### Dataset
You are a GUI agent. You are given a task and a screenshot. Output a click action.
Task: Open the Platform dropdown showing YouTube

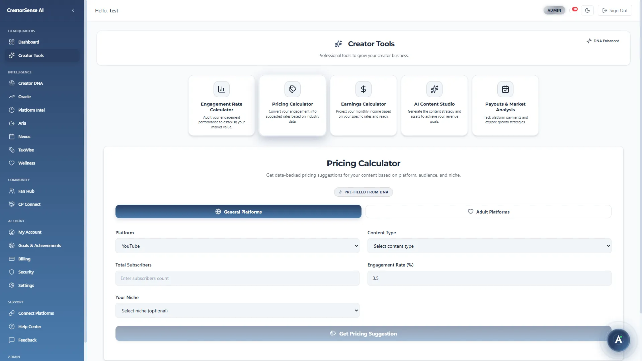click(x=237, y=246)
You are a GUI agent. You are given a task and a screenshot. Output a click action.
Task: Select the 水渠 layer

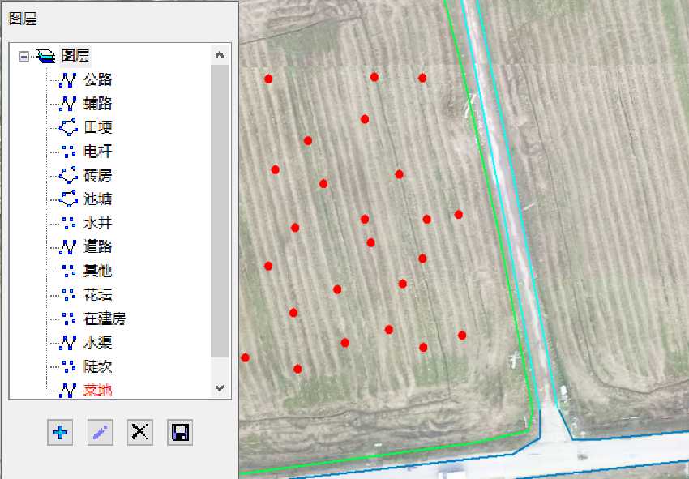pos(97,343)
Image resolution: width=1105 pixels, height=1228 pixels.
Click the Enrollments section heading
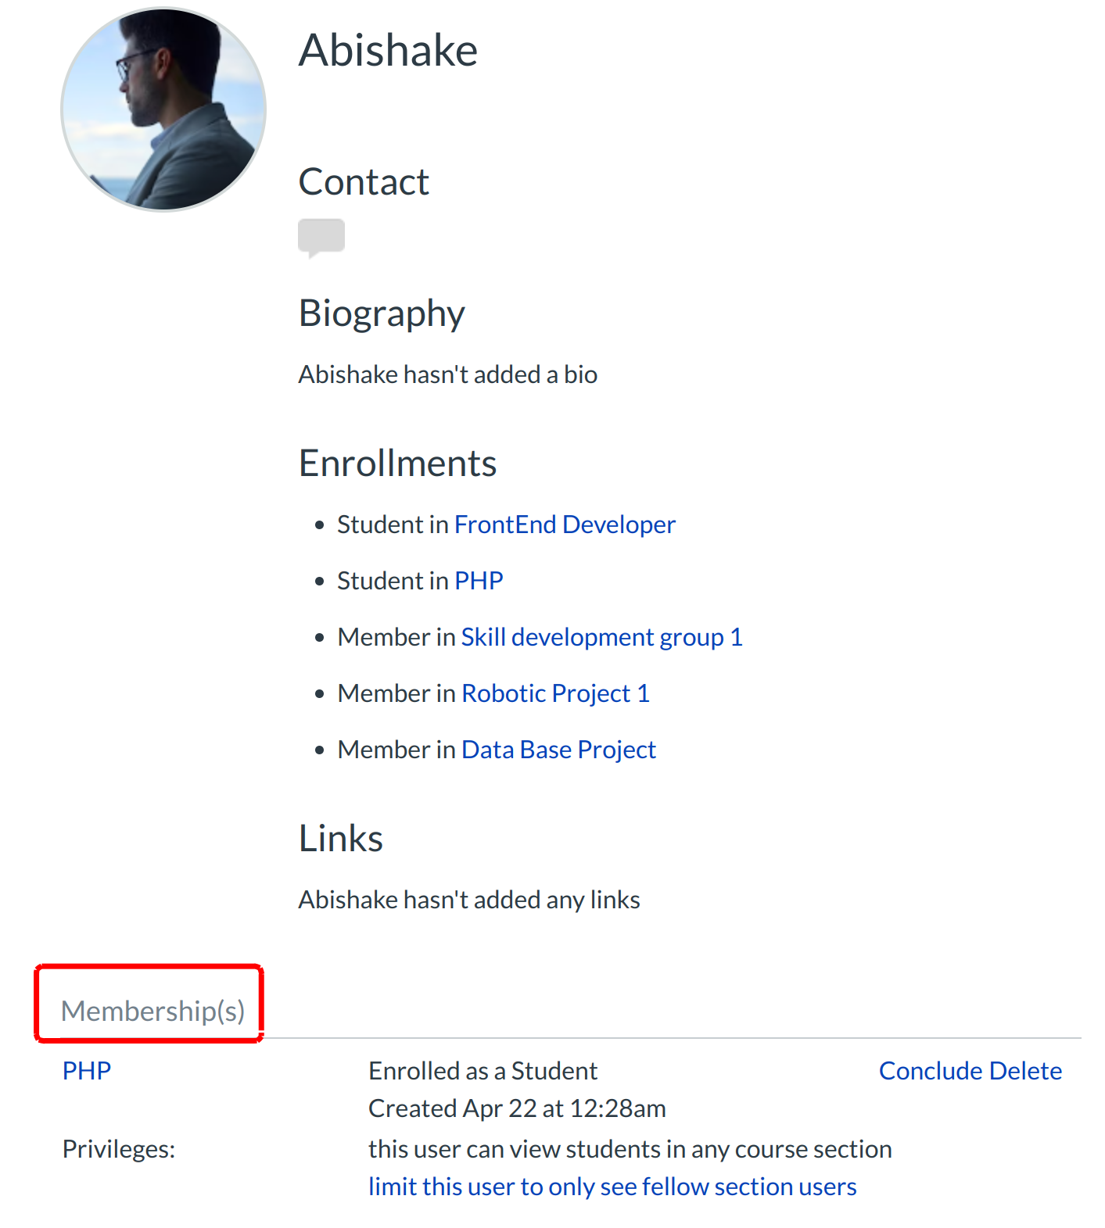tap(397, 462)
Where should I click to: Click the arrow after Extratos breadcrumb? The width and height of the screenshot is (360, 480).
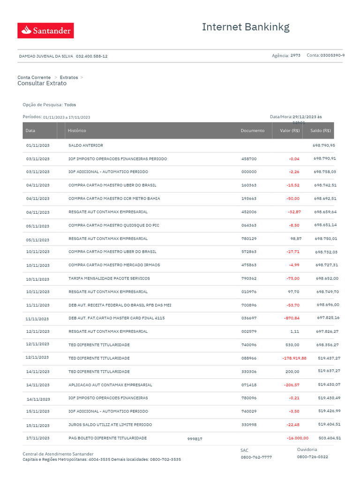pos(82,77)
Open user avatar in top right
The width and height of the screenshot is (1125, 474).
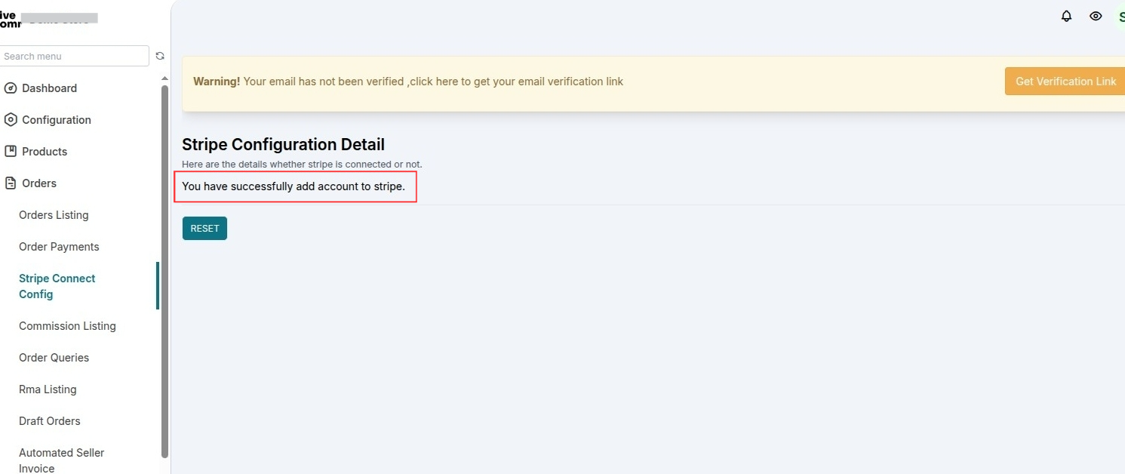pyautogui.click(x=1119, y=17)
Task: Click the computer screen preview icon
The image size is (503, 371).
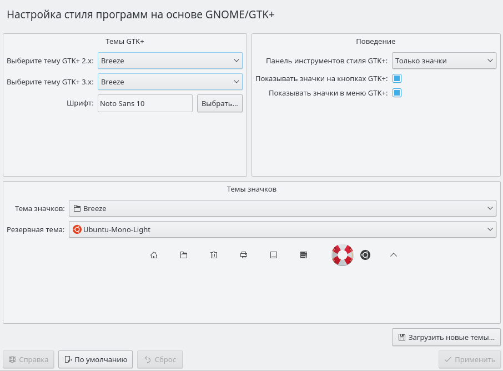Action: (x=274, y=255)
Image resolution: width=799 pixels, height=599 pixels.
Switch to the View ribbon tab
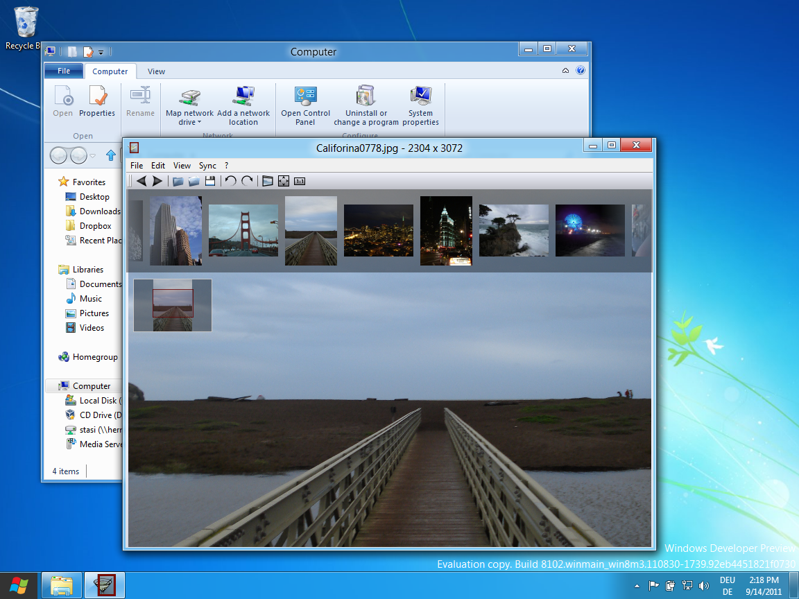(157, 71)
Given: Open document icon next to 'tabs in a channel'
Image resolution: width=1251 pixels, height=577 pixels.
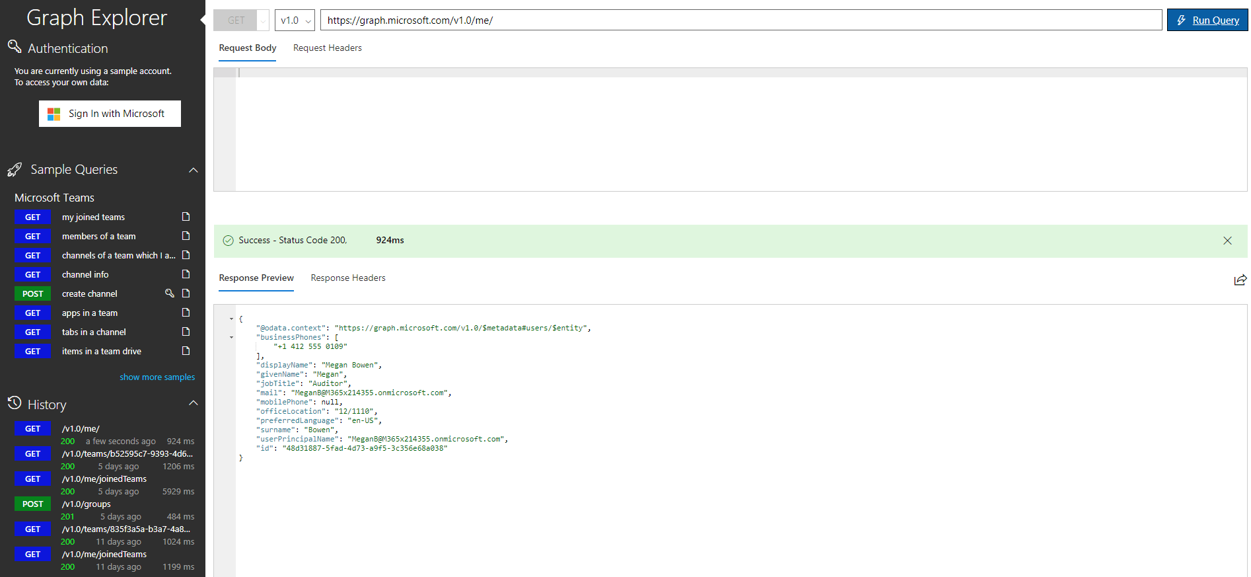Looking at the screenshot, I should pos(186,332).
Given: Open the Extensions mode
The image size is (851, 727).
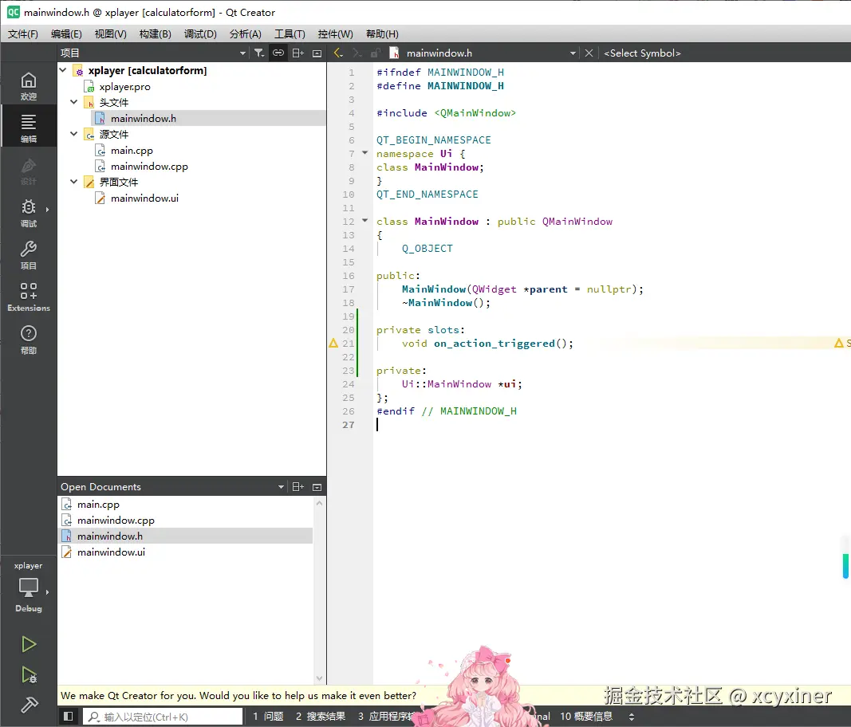Looking at the screenshot, I should [28, 297].

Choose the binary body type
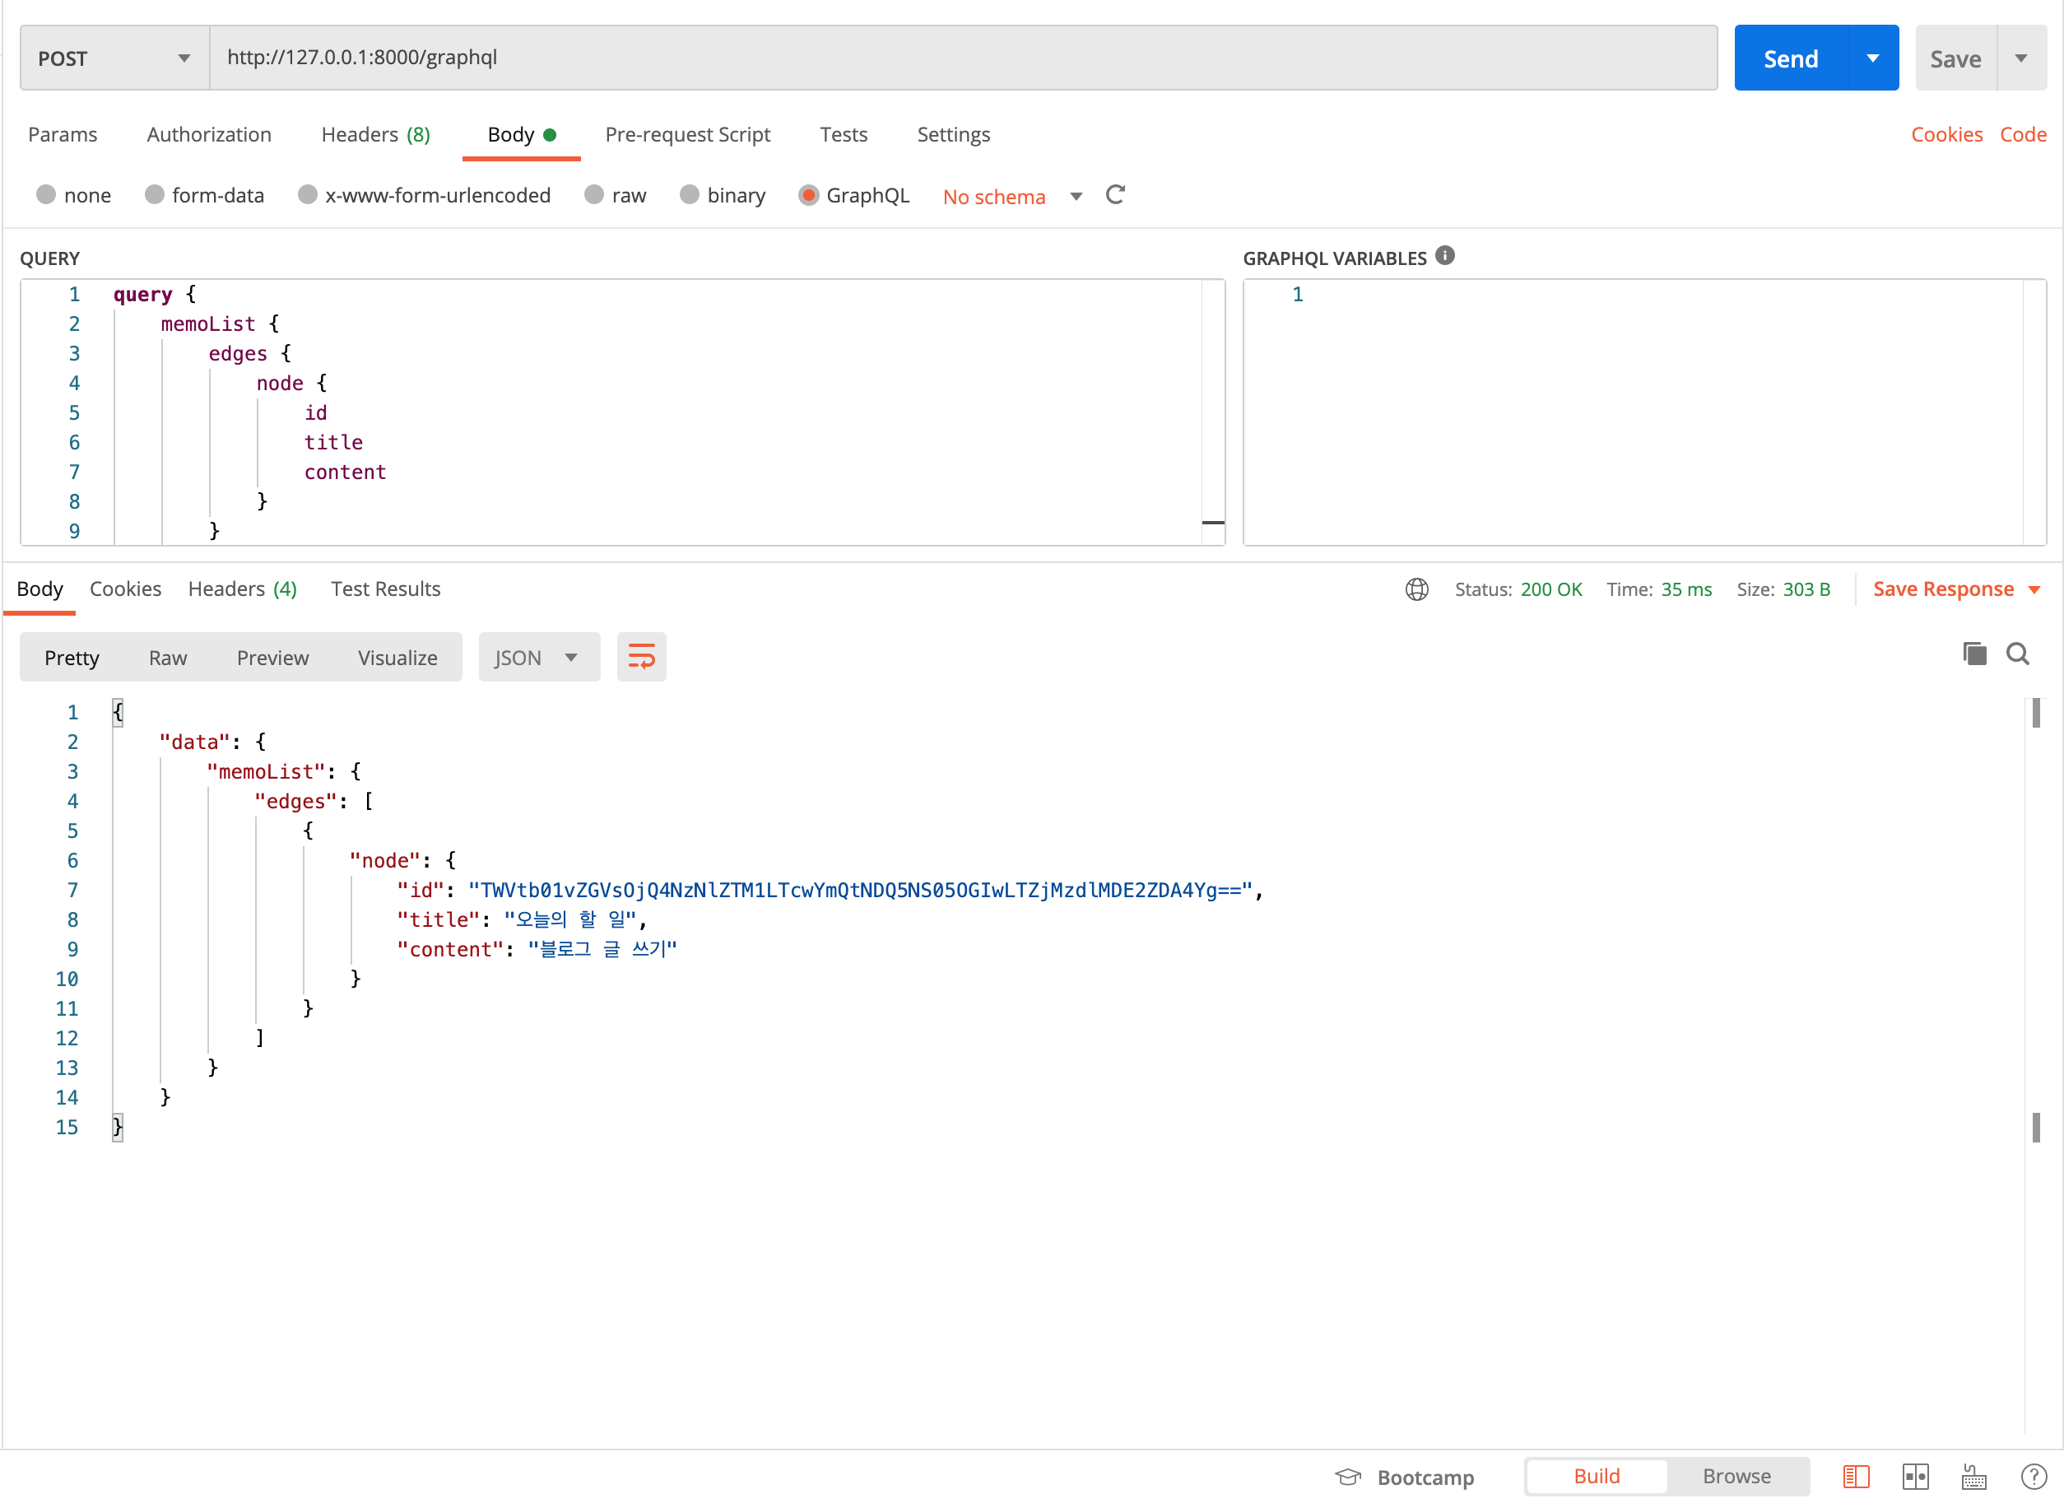pos(690,195)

### What is asked
Could you retype the whole listing above line for line, leaving out the pictures?

### Task output
You are a GUI agent. You are given a task and a screenshot. Output a click action.
Task: Open the Platform dropdown showing YouTube

click(x=237, y=246)
You are a GUI agent. You are given a task and a screenshot. Output a click action.
Task: Select the 水渠 layer

pos(97,343)
Image resolution: width=1105 pixels, height=1228 pixels.
Click the Enrollments section heading
tap(397, 462)
Where should I click to: Click the arrow after Extratos breadcrumb? The width and height of the screenshot is (360, 480).
pos(82,77)
Open user avatar in top right
The width and height of the screenshot is (1125, 474).
pyautogui.click(x=1119, y=17)
Task: Click the computer screen preview icon
The image size is (503, 371).
Action: (x=274, y=255)
Image resolution: width=799 pixels, height=599 pixels.
Switch to the View ribbon tab
(157, 71)
Given: Open document icon next to 'tabs in a channel'
Image resolution: width=1251 pixels, height=577 pixels.
Looking at the screenshot, I should pos(186,332).
Given: Open the Extensions mode
The image size is (851, 727).
Looking at the screenshot, I should [28, 297].

Choose the binary body type
pos(690,195)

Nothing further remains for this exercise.